LoadError: Provider BinDeps.BuildProcess failed to satisfy dependency cudautils

It is not clear to me why this process works for C++ code that produces .so files, but not for CUDA code that produces .ptx files. Any help is appreciated.


#2

I think BinDeps assumes your library ends with Libdl.dlext (which is probably .so). But it looks like you can add an alias with the .ptx extension:

library_dependency("cudautils", aliases=["cudautils.ptx"])

(assuming that the .ptx is still just a shared library. I don’t actually know anything about building CUDA libraries).


#3

PTX files are not binaries (they’re assembly); nvcc can produce binaries if you don’t pass the ptx flag. How are you planning to link in/make use of the ptx files?


#4

Correct, they are some sort of cuda mid-level representation.

I am linking to the .ptx files using CUDAdrv.jl’s CuModuleFile (e.g. something like this example).

using CUDAdrv
using Base.Test

using Compat

dev = CuDevice(0)
ctx = CuContext(dev)

md = CuModuleFile(joinpath(@__DIR__, "vadd.ptx"))
vadd = CuFunction(md, "kernel_vadd")

dims = (3,4)
a = round.(rand(Float32, dims) * 100)
b = round.(rand(Float32, dims) * 100)

d_a = CuArray(a)
d_b = CuArray(b)
d_c = similar(d_a)

len = prod(dims)
cudacall(vadd, len, 1, Tuple{Ptr{Cfloat},Ptr{Cfloat},Ptr{Cfloat}}, d_a, d_b, d_c)
c = Array(d_c)
@test a+b ≈ c

destroy!(ctx)

#5

Oh, in that case I’m definitely wrong, so please ignore the noise :slight_smile:


#6

I think that means you might be right, since the problem appears to be simply that BinDeps can’t tell the requirement is satisfied because the extension is unexpected?


#7

That might be correct. I tried changing the extension to .so to see if I could “fool” BinDeps, but it didn’t work.

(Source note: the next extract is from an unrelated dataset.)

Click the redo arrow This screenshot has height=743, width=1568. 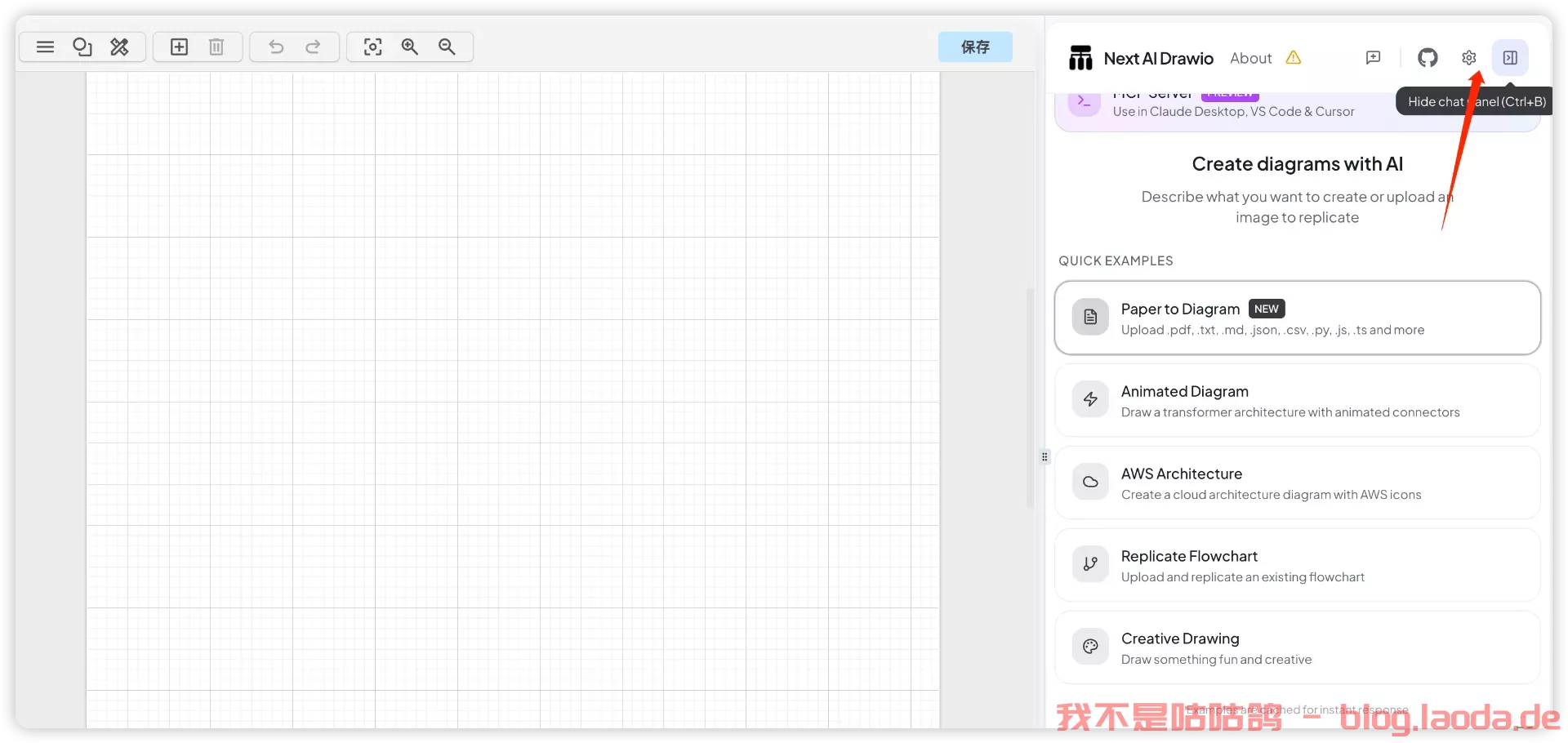coord(313,47)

But you are right, at the heart of my confusion is the fact that I cannot seem to find what criteria are necessary for BinDeps to mark a dependency as “satisfied”, and the documentation and error outputs are not super helpful in that sense.


#8

Yeah, I agree that the documentation is sparse. The library is tested here: https://github.com/JuliaLang/BinDeps.jl/blob/master/src/dependencies.jl#L652 so it needs to be openable with dlopen()


#9

Some alternatives: you could use libnvrtc to compile CUDA C to PTX, but we don’t have that wrapped yet.
Or commit compiled PTX code, just make sure to target an old-enough PTX ISA.

Fixing Bindeps seems preferable though. Do note that nvcc isn’t necessarily on the PATH though, that’s (among other things) why we have CUDAapi.jl.